Where was the company’s focus before?

It was very internal, and when you do that for a long time, it can backfire in a very bad way. Too much of an internal focus can turn you into a company that debates and dwells, rather than focuses on solving problems.


How did the team respond to all these changes and shifts of how the company operates?

Different people reacted in a different way and that is normal. Not everyone can accept and adapt to change and disruption, even if they see that it will bring good things in the long run. About 15% left on their own, all quite senior people.


Did you ever find it discouraging, having managers leave?

No, I can’t say that I did. Others in the team may have, but I was very determined that nothing will destabilize our recovery, not even people leaving because they disagree with the new direction of the company.


That sounds very detached. Were you then and are you now?

You have to be detached, in a way, if you want to do what is the best for the company, not for (some) individuals. Your responsibility is to the company and the community around it – all its employees, its clients and suppliers. You can’t jeopardize that because of one person. It is not always an easy position to be in, but with years and experience it gets easier.


We touched a few times on a new market approach the company developed. Tell us a bit more about that.

The narrative became very important – the context – why did something happen, how did it happen, what caused it and so on. The company used to look at numbers only, revenue, expenses, manufacturing costs, overheads. Having a more corporate finance angle and approach the entire team started to appreciate the need and importance to have narratives accompanying every report, and to have an understanding of the context.

We focused on analysis, on market research, on understanding our weaknesses and on working hard to mitigate the risks they could have created. We became very bold in our thinking; and it helped with the general attitude and team’s confidence.

Our increased, more structured and more layered knowledge on the market conditions and on our own capabilities helped us become more realistic in recognizing and accepting the gap between the market potential and where we are at the moment. Seeing you’ve had 30% growth in revenue versus previous thing may lull you into feeling you made it; until you look at the market share figures that tell you that you are below 10% share of the market and that you still have a long way to go (and to grow). It puts things in perspective and keeps us focused. Compared to where we were two years ago, the dynamic in the company changed a lot, and became more positive, more focused on hard work, and more realistic.


You touched on SWOT briefly. What is the role of international agreements, regulations and bodies in understanding SWOT analytics and strategy planning?

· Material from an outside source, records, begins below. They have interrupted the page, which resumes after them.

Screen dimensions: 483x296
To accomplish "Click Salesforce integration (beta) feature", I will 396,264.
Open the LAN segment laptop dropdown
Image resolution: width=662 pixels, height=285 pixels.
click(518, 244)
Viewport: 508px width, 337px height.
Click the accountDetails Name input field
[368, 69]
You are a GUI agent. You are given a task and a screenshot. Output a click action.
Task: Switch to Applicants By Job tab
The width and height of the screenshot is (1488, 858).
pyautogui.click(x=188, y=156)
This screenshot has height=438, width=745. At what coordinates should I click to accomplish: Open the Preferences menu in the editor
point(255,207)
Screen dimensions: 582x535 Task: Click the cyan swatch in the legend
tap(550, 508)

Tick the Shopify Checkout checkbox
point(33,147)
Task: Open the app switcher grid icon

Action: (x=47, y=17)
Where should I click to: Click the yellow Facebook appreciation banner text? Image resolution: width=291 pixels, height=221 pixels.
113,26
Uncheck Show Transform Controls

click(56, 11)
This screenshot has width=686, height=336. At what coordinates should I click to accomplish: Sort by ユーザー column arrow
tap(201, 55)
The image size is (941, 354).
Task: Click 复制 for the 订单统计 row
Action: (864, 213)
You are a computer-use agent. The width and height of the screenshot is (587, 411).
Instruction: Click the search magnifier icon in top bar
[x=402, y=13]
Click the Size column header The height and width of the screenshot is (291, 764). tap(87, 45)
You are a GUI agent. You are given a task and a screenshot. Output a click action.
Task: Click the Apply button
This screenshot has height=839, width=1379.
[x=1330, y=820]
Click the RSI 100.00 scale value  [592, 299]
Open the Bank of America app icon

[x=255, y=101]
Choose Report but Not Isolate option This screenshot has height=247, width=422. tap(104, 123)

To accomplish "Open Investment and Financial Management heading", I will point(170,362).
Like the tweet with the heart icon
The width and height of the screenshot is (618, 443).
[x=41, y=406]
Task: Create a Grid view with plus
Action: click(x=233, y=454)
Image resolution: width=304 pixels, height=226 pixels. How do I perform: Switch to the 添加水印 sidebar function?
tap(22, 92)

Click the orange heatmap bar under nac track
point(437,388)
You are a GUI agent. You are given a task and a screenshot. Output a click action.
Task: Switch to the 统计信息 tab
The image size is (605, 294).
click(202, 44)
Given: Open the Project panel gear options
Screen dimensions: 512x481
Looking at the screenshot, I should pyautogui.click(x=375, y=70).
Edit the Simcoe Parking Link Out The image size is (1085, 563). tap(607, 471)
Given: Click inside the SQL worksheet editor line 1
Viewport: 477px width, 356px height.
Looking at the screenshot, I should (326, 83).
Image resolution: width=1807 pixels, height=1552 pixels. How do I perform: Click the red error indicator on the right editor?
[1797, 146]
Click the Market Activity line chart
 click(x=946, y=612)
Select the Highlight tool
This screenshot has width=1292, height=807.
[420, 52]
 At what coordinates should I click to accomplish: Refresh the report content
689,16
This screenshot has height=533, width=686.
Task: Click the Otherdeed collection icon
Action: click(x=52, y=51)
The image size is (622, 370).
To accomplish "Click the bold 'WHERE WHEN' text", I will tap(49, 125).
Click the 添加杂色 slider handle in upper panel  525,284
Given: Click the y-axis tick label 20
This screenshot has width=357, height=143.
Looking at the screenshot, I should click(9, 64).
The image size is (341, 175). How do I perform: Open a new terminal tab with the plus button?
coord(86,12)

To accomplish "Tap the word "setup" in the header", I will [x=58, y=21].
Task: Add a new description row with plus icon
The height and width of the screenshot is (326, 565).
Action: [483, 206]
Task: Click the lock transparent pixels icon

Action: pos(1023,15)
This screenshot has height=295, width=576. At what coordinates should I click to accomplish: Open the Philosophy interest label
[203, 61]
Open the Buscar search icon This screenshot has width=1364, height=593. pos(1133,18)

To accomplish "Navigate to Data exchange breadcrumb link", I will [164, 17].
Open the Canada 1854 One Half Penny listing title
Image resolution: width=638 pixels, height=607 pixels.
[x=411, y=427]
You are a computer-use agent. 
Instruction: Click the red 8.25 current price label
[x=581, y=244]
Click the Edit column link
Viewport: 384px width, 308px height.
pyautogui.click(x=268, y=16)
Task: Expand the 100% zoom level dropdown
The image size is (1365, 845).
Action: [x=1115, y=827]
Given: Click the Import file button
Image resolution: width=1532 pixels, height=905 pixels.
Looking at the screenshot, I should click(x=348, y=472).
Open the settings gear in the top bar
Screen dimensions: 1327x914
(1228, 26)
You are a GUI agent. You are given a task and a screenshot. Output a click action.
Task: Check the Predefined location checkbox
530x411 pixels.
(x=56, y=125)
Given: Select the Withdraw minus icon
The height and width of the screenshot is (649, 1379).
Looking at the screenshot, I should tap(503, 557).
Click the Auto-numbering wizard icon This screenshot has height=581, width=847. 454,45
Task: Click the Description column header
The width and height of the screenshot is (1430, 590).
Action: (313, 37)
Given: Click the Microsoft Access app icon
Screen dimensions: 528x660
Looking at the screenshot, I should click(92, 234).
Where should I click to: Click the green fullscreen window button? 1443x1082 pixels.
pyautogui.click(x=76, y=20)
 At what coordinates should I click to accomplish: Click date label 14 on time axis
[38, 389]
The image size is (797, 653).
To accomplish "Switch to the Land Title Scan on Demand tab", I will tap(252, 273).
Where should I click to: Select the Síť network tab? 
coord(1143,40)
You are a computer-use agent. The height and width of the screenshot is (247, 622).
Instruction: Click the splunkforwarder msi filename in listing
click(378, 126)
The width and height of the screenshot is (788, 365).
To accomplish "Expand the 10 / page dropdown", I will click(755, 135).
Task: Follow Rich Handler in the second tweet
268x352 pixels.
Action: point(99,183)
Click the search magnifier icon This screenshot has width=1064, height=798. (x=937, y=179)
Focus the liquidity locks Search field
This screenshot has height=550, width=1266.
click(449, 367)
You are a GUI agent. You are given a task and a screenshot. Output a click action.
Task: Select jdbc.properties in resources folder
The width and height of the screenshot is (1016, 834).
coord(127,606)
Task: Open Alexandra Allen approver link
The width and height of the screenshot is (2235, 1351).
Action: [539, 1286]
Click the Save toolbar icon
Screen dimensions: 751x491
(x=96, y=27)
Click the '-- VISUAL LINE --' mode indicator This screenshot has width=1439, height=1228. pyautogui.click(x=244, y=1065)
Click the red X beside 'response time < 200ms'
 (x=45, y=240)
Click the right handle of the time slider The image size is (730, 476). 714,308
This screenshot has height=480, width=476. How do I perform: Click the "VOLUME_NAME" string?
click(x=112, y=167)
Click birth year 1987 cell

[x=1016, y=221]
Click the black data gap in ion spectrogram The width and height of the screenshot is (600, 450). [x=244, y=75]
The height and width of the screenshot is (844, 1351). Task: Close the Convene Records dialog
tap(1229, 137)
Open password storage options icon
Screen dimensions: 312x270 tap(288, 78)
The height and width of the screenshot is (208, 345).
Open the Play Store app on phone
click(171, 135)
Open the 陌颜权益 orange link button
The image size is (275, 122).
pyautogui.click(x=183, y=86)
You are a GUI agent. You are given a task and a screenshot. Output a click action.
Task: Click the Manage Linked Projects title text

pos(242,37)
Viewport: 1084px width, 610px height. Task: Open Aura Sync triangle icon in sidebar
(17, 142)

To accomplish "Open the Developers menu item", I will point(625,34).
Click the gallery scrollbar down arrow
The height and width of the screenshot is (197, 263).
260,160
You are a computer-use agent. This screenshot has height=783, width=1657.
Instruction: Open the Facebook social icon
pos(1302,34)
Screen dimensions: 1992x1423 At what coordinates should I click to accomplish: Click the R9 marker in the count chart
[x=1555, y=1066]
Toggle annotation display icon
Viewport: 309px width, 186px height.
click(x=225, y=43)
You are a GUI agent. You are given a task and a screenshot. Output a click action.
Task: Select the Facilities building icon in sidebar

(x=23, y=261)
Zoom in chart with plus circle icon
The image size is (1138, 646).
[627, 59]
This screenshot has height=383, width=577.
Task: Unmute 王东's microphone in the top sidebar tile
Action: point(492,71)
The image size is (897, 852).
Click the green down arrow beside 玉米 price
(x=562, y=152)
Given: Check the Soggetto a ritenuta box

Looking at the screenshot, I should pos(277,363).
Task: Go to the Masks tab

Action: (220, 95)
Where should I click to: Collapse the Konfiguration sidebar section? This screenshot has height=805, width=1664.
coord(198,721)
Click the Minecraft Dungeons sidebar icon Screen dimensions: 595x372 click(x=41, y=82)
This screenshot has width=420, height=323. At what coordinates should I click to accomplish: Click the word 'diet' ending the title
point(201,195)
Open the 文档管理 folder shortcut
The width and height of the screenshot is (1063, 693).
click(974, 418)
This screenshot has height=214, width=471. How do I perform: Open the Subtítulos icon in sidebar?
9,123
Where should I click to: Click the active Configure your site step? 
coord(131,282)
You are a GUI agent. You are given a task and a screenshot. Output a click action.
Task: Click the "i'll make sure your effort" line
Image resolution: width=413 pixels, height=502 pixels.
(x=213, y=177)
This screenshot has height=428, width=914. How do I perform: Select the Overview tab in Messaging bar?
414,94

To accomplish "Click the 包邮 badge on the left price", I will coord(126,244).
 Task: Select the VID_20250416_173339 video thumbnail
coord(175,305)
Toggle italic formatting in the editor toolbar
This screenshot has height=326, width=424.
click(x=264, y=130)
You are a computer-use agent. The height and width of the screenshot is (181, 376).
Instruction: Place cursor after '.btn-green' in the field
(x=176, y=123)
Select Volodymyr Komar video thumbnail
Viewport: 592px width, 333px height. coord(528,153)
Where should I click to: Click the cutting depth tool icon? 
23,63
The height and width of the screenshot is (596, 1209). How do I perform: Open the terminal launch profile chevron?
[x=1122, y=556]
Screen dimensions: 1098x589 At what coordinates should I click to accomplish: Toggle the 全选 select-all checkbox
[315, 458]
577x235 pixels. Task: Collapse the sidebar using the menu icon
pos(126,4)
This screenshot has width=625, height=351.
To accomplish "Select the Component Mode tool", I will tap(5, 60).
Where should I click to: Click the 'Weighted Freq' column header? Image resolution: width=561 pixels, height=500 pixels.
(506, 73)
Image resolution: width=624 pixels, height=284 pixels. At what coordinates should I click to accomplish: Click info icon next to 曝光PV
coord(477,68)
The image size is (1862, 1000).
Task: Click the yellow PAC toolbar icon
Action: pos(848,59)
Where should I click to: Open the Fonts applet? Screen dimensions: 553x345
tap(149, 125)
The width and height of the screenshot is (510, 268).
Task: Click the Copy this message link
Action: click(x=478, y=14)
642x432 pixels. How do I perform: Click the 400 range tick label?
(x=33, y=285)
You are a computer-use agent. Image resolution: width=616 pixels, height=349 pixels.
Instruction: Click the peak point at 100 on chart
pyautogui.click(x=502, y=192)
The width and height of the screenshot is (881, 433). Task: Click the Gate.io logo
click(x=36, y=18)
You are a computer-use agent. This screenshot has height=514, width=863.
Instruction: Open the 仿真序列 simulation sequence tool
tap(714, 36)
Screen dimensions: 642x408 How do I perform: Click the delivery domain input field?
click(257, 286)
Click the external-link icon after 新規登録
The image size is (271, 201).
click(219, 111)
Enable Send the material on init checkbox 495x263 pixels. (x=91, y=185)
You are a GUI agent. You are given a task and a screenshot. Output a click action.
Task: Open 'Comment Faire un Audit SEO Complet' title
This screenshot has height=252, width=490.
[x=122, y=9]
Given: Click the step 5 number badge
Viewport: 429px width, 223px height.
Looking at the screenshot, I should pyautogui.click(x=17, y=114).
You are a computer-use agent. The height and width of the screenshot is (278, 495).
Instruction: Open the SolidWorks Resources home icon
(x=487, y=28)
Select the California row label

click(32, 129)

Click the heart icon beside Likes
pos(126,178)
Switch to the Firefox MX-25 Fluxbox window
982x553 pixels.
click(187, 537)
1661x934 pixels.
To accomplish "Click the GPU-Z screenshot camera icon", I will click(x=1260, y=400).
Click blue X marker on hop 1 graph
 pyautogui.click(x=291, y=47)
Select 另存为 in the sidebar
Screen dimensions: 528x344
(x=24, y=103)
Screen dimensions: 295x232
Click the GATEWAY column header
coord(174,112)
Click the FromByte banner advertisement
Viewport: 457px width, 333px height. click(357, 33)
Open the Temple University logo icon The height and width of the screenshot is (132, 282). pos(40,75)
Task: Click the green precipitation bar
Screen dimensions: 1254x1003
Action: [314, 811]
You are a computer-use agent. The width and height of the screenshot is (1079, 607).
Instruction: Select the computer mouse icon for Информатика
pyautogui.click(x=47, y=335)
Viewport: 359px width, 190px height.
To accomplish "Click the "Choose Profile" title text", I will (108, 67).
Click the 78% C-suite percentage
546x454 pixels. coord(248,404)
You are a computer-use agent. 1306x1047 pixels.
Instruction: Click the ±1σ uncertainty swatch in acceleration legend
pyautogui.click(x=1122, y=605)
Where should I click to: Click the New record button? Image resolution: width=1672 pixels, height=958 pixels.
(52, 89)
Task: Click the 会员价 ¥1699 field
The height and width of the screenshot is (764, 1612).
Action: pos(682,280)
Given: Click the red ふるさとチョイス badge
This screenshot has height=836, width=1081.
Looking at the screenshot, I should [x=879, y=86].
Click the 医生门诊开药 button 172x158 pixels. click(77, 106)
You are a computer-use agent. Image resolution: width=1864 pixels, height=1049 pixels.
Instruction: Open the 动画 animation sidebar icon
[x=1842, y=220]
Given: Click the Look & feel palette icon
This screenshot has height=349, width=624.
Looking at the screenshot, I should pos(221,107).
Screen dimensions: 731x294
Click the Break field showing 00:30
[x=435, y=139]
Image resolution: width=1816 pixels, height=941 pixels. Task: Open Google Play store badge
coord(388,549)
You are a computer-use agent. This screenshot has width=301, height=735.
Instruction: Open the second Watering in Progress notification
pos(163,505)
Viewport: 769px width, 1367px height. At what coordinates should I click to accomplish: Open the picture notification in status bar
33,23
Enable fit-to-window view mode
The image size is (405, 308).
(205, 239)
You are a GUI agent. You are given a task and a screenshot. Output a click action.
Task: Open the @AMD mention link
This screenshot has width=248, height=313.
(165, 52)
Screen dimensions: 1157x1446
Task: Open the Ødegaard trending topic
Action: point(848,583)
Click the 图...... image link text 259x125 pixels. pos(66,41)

International agreements, regulations and regulatory bodies can have quite a significant role in strategy planning and looking at SWOT analysis. One of the most recent examples is when Brazilian regulatory body for offshore operations changed the regulation on what types of carriers can be used to move people back and forth while working offshore. That change stipulates that people have to be seated, and we are one of two companies that manufactures personnel transfer carriers for seated passengers. Needless to say this change had and will have a huge impact on our strategy, from supply chain, manufacturing, post-sale approach, market communications and general focus.


Reflex Marine is a global company, doing business globally. How do currency fluctuations affect you?

Reflex Marine is a company that operates globally, but is registered in the UK, so the impact coming from currency fluctuations was very evident after the Brexit vote. We export a lot, thus the impact we’ve had has been a positive one, since Pound Sterling plummeted, and US dollar was fairly stable; but we are closely monitoring the currency market and adjusting our market approach when and if necessary.


How does this adjustment happen?

I would call it fine tuning, and it’s mainly adjusted through discounts. If the currency shift works for us, we offer higher discounts; if it doesn’t we are more careful with the discounts. That way the benefit from the currency fluctuations gets trickled down to the end client and it helps everyone.